» Directions:
Pull out each line of the listing below that contains the string "Viewport", copying those lines unchanged.

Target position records
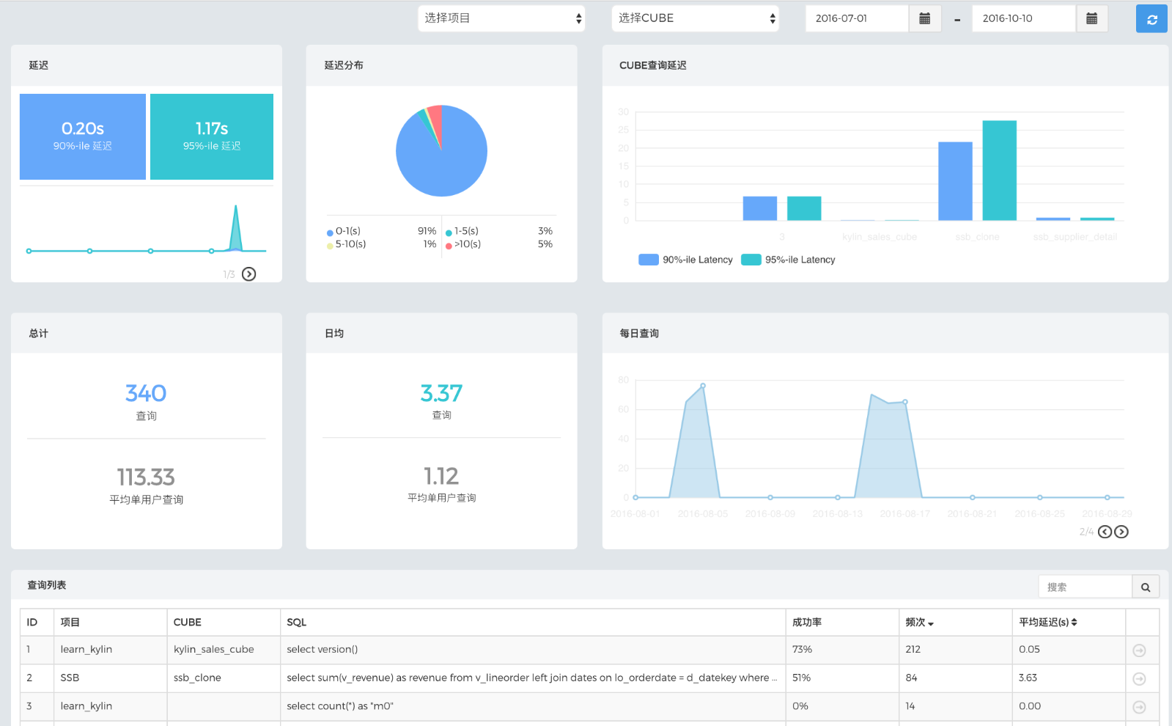Click the blue refresh icon button

pos(1151,19)
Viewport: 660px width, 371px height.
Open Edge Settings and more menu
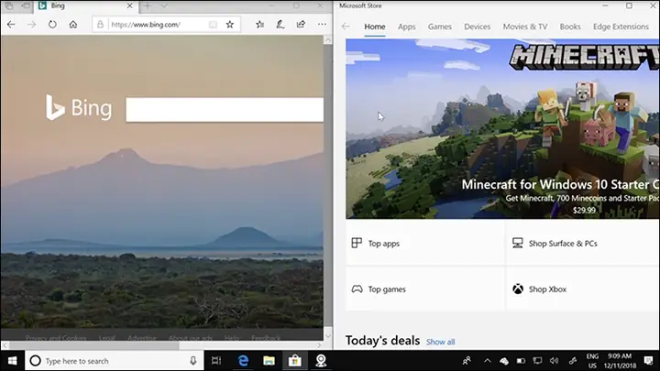point(322,25)
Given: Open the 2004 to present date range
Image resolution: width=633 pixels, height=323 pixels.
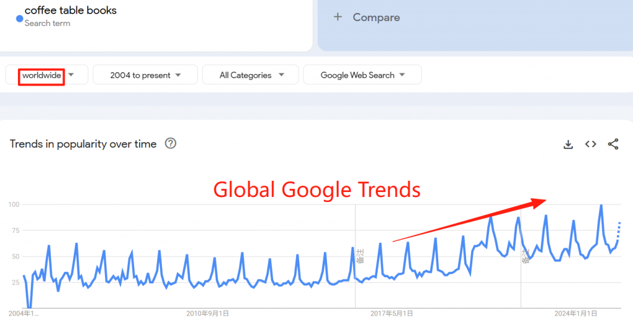Looking at the screenshot, I should pos(145,75).
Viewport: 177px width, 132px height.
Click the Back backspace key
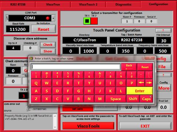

» Task output:
Viewport: 660px width, 371px height.
Viewport: 177px width, 132px height.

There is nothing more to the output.